_PROBLEM DETAILS_
Return the entries below exactly as they appear, from the line with "Viewport: 2576px width, 1449px" up to and including the line with "Looking at the screenshot, I should [x=431, y=383].", and nothing else.

_ENTRIES_
● ● ● ●

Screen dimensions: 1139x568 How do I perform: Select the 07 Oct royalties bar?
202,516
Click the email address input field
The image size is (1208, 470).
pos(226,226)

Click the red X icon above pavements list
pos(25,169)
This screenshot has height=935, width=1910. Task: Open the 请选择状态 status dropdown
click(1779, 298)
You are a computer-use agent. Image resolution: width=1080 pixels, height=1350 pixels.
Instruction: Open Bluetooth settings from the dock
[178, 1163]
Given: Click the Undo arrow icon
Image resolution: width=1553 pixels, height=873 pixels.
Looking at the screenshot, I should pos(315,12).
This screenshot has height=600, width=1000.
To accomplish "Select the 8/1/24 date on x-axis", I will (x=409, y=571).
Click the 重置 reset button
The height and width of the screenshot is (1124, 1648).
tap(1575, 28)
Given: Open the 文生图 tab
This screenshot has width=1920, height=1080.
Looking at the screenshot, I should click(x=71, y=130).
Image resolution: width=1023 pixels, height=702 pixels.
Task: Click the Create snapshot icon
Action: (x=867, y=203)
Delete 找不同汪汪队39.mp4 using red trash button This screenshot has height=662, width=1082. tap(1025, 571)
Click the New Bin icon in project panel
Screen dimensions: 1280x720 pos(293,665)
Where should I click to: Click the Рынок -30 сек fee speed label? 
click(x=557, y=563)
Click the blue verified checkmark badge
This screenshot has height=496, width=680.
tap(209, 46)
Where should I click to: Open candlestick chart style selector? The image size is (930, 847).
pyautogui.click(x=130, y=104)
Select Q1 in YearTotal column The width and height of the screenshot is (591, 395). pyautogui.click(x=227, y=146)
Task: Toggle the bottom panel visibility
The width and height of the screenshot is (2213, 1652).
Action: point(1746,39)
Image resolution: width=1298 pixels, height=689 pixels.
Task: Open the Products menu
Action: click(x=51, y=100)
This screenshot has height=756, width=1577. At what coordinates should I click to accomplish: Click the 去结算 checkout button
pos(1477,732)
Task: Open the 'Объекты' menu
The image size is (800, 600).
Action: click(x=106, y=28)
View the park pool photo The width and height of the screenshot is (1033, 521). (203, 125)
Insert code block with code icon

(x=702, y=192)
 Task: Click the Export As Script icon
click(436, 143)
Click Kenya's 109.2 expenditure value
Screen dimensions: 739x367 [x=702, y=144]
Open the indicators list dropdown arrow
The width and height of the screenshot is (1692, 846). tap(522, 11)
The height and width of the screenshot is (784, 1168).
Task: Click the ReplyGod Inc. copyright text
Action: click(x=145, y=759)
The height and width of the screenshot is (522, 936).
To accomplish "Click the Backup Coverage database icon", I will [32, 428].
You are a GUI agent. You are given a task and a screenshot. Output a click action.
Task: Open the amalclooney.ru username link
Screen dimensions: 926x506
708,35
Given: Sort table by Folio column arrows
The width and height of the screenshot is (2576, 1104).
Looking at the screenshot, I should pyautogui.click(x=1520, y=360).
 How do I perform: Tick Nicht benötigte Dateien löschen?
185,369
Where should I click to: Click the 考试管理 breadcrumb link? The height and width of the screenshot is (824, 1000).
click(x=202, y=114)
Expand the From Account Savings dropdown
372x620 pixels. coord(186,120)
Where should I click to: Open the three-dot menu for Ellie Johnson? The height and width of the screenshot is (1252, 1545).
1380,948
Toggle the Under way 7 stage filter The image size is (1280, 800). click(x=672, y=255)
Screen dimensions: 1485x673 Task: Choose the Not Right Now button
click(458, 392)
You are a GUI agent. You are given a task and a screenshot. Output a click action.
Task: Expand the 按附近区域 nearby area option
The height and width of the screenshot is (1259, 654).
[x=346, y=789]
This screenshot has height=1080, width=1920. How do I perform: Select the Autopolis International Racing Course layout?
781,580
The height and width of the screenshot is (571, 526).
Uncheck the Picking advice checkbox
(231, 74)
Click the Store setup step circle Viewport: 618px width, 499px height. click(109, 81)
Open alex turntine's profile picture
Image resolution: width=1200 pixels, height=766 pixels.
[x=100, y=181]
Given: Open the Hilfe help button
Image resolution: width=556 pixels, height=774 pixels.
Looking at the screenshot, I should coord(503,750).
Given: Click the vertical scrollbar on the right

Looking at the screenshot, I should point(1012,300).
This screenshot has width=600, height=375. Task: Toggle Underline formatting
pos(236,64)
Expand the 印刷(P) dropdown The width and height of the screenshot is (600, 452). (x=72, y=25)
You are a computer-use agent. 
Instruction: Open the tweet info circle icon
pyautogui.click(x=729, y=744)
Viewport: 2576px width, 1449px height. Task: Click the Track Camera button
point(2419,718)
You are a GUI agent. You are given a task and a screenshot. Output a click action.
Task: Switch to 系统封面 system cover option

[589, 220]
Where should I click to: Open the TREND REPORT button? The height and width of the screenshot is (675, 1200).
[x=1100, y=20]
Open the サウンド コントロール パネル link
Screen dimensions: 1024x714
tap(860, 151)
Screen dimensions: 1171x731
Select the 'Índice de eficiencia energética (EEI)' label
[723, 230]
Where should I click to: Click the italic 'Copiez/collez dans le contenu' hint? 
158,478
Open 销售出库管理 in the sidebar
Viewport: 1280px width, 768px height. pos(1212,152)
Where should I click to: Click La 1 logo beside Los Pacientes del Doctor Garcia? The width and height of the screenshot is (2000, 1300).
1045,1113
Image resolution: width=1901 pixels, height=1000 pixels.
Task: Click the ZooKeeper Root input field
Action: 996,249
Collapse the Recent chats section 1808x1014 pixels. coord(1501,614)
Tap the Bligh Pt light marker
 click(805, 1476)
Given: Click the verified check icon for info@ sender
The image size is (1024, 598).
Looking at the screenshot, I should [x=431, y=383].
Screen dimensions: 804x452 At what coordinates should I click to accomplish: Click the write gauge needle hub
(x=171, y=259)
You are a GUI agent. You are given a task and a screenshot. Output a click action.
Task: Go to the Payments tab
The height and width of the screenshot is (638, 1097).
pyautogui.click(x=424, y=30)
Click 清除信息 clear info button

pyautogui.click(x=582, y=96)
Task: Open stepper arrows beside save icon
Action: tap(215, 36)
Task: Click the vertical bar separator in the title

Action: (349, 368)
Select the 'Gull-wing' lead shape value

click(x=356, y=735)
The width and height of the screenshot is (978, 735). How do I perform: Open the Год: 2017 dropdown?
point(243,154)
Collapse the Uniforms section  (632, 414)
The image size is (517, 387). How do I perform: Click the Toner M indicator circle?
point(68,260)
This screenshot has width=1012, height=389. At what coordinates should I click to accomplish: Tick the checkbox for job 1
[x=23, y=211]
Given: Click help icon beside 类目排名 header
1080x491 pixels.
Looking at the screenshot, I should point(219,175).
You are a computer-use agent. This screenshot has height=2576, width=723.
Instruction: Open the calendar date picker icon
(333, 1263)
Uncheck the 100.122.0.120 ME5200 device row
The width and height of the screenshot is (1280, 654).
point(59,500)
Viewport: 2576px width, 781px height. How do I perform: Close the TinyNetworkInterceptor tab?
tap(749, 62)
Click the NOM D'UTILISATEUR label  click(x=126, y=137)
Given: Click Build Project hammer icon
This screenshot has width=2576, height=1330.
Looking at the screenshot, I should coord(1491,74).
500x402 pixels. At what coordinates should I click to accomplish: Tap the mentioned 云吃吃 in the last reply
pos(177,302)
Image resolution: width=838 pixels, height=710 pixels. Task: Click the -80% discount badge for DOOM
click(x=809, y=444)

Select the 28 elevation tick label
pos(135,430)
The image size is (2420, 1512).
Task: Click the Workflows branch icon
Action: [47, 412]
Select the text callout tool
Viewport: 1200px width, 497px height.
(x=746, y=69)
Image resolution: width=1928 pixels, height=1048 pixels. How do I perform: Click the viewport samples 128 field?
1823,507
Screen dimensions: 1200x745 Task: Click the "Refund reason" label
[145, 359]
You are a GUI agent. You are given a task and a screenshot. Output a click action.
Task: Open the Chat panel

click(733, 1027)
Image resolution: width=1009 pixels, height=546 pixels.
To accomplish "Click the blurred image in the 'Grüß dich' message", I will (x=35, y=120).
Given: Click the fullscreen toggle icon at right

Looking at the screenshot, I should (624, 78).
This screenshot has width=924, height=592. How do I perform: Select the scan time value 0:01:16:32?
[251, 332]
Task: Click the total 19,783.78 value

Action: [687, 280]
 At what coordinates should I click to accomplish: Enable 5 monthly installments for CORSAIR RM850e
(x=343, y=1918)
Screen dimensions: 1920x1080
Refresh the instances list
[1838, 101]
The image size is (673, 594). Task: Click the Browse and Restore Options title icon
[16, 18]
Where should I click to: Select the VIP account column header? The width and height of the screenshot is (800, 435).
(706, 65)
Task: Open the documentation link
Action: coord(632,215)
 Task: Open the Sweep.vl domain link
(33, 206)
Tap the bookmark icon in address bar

● ● ● ●

_REPLY TO THE EXERCISE_
Viewport: 2576px width, 1449px height. Task: Click the Track Camera button
point(2419,718)
You are a GUI agent. You are given a task and a screenshot. Output a click action.
Task: Switch to 系统封面 system cover option

[589, 220]
Where should I click to: Open the TREND REPORT button? The height and width of the screenshot is (675, 1200).
[x=1100, y=20]
Open the サウンド コントロール パネル link
Screen dimensions: 1024x714
tap(860, 151)
Screen dimensions: 1171x731
Select the 'Índice de eficiencia energética (EEI)' label
[723, 230]
Where should I click to: Click the italic 'Copiez/collez dans le contenu' hint? 
158,478
Open 销售出库管理 in the sidebar
Viewport: 1280px width, 768px height. pos(1212,152)
Where should I click to: Click La 1 logo beside Los Pacientes del Doctor Garcia? The width and height of the screenshot is (2000, 1300).
1045,1113
Image resolution: width=1901 pixels, height=1000 pixels.
Task: Click the ZooKeeper Root input field
Action: 996,249
Collapse the Recent chats section 1808x1014 pixels. coord(1501,614)
Tap the Bligh Pt light marker
 click(805, 1476)
Given: Click the verified check icon for info@ sender
The image size is (1024, 598).
Looking at the screenshot, I should [x=431, y=383].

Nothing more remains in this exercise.